The project is part of FRE 320: Global French Cultures: Past, Present, and Future. In addition to selecting immigrant stories based on their interests and creating the digital maps, students also simulated an exchange of letters to further develop each immigrant’s experiences and perspectives.
To add a physical dimension to the digital work, students created an artifact their immigrant might have carried during the journey. The artifacts, Jacob explains, give material presence to voices represented online. Students presented their completed projects in French at the end of the course.
Along the way, students encountered the harsh realities many migrants face. Their research revealed recurring challenges, including mistreatment by police, incarceration, theft, sleeping overnight in public spaces, and the need to adopt false identities and new names to remain safe.
“This project creates a better understanding of the world and the struggles people face,” says Bastien Janiak, a UWL junior majoring in archaeology with minors in French and linguistics. “I like that we had the creative freedom to explore topics that interested us while still meeting the learning goals of the course.”
One of the stories centers on Francis Ngannou, who spent more than a year in Morocco attempting to cross the Mediterranean Sea before eventually reaching France. His journey, marked by repeated hardship, ultimately led him to become a UFC heavyweight champion.
“You get to learn the histories behind these migrations,” says Anthony Villarreal, a senior marketing major with a French minor who documented Ngannou’s story. “It shows the repercussions of failures of colonizing countries, and how history repeats itself in that way.”
UWL senior Elin Voegeli, a theatre major with a French minor, explored the life of Elisabeth Dieudonné Vincent, a businesswoman who lived in five countries and navigated multiple identities and names to navigate stigma associated with illegitimacy and descent from enslaved people. Born in 1798, Vincent ultimately immigrated from Haiti to Louisiana, arriving in the U.S. during a period when slavery was widespread.
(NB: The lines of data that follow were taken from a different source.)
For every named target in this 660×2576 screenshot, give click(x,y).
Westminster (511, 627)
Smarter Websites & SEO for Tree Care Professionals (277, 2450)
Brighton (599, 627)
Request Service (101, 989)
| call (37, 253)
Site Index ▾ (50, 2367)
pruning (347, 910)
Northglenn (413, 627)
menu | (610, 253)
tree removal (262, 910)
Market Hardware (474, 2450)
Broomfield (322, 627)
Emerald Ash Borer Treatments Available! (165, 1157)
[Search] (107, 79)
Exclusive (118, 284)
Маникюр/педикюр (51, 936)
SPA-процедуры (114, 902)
“In many history classes, the focus is mostly on the U.S., without much attention to what was happening elsewhere,” says Voegeli. “We study the Civil War as the North versus the South, but not in terms of the stories of those who were not from the U.S. and what their experiences were like.”
Because Vincent changed names and countries multiple times, researching her life was complex, Voegeli says. “It felt like solving a mystery — connecting different names to the same person and understanding how all these fragments came together.”
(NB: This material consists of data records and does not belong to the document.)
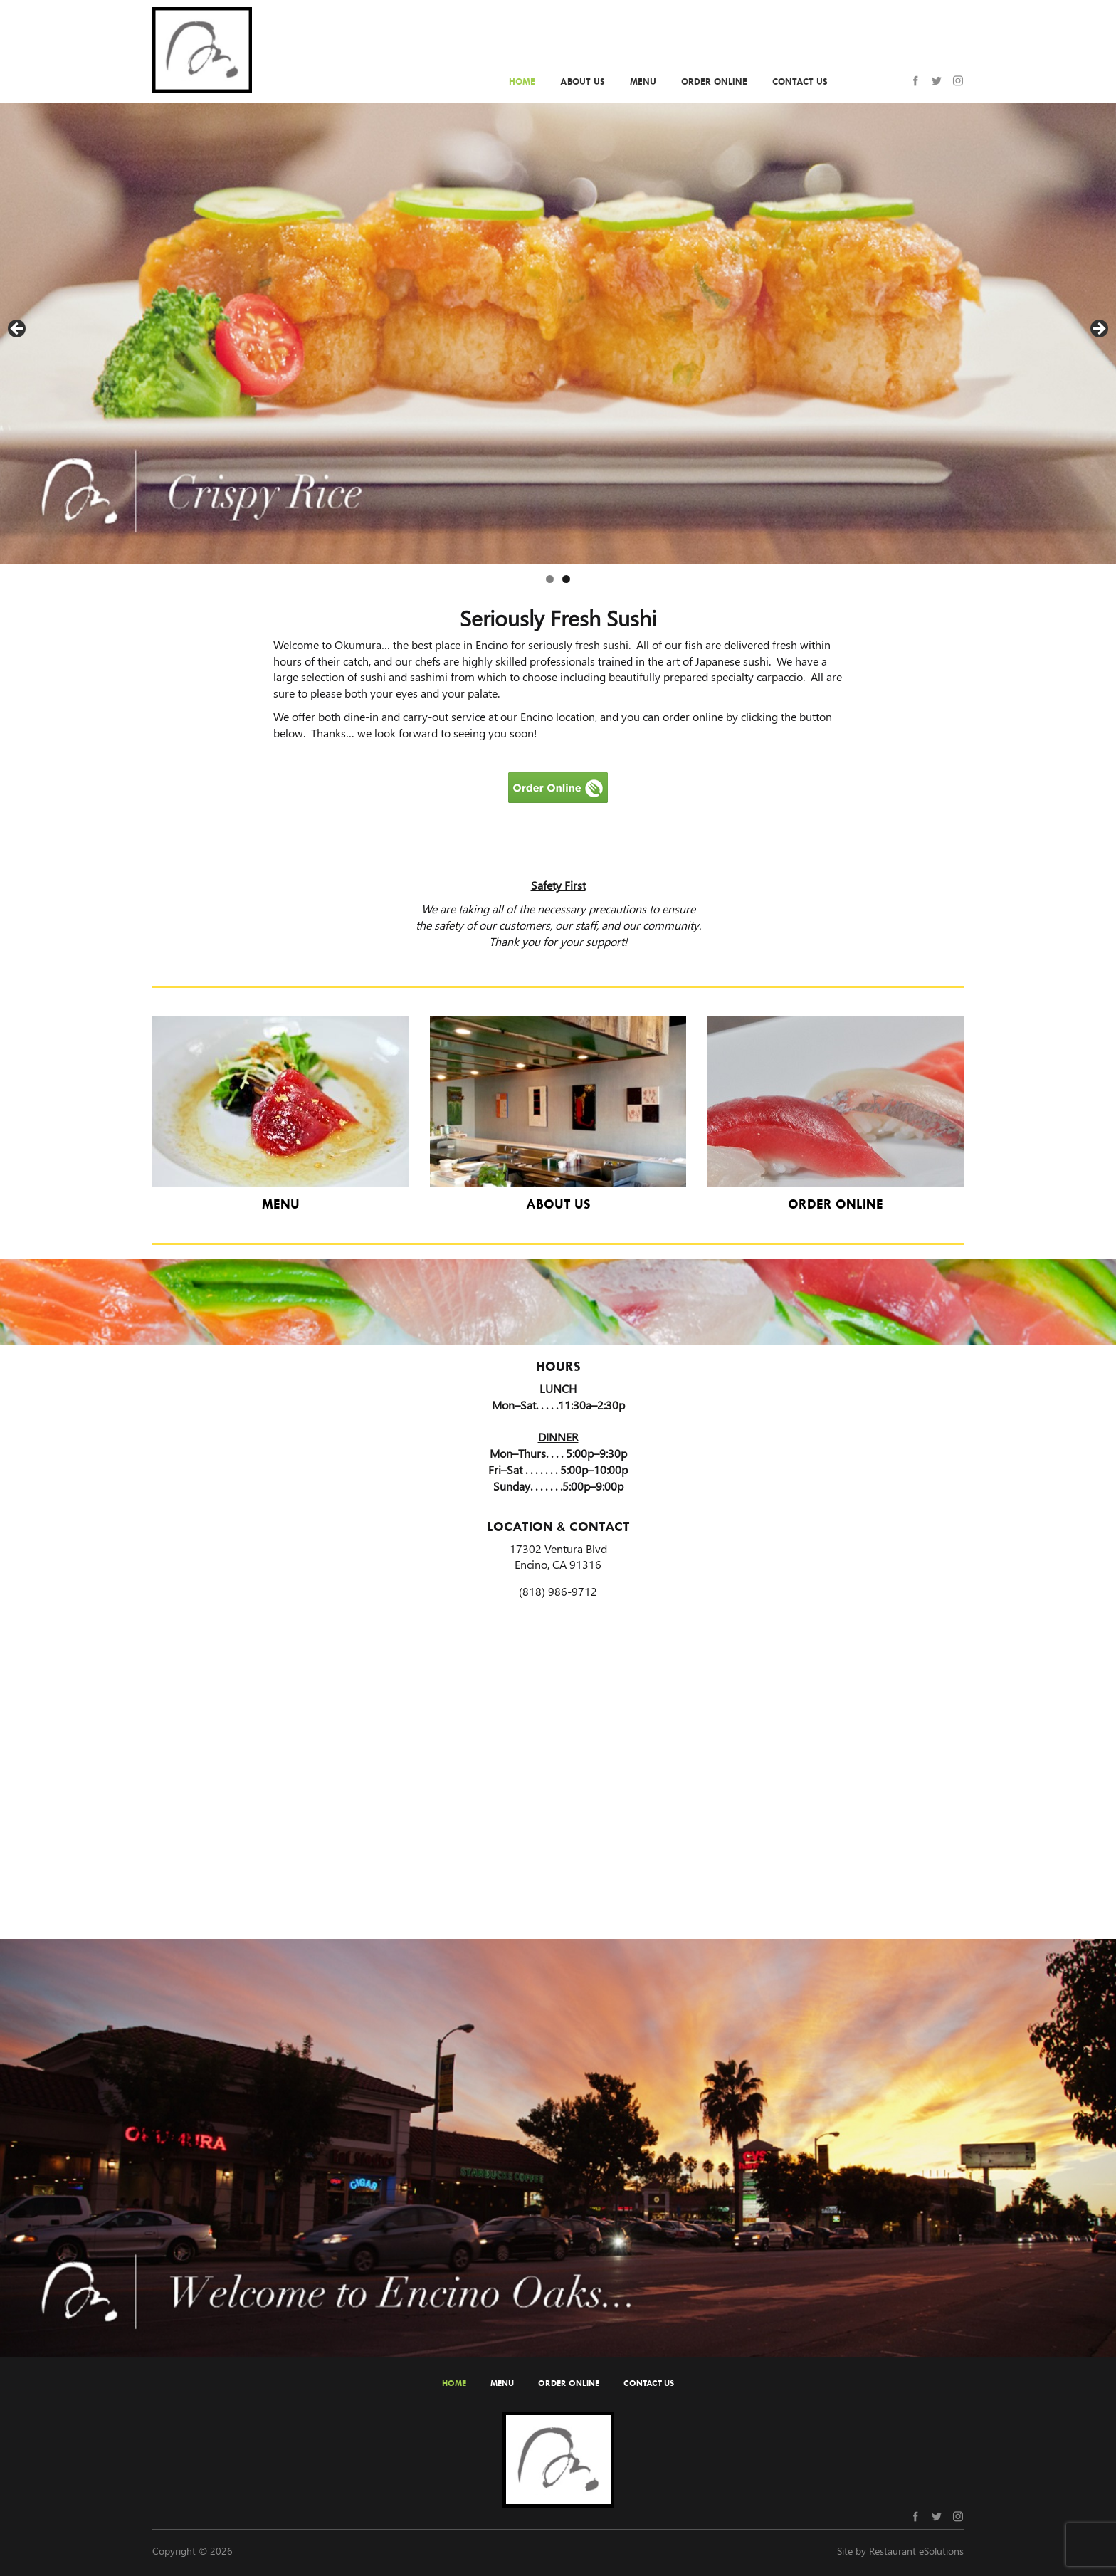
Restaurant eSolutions (916, 2550)
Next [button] (1098, 329)
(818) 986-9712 (558, 1591)
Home (522, 81)
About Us (582, 81)
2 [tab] (566, 579)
Janiak created a fictional character informed by real research on migration from West Africa. His character, a woman traveling alone from Côte d’Ivoire, represents experiences that are often undocumented.
“Many immigrants don’t talk about their stories, so there isn’t much data,” says Janiak. “I thought creating a fictional narrative could help connect ideas and create a more personal understanding of what people go through in search of a better life.”
In the story, the woman travels through Libya and Italy before reaching France, surviving a dangerous Mediterranean crossing where she falls off an overcrowded boat. She left without telling her family, knowing she would be rejected if she ever returned home. “It’s important for people not to fail,” says Janiak. “If they do, they often have nowhere to go.”
Each student’s artifact further deepened the storytelling. Villarreal created a boxing hand wrap made from athletic tape. Voegeli assembled a cigar box containing a baptism certificate that proved her subject was a free woman. Janiak created a headscarf, weathered and dirtied to reflect the length and hardship of the journey.
“These objects are an excellent way to have my students reflect on the emotional charge we infuse in objects during migration,” says Jacob who plans to exhibit the artifacts in a glass case in the department.
Through language, mapping and material culture, the project allowed students not only to practice French, but also to engage critically and empathetically with global migration stories — bringing voices from the Francophone world into clearer focus.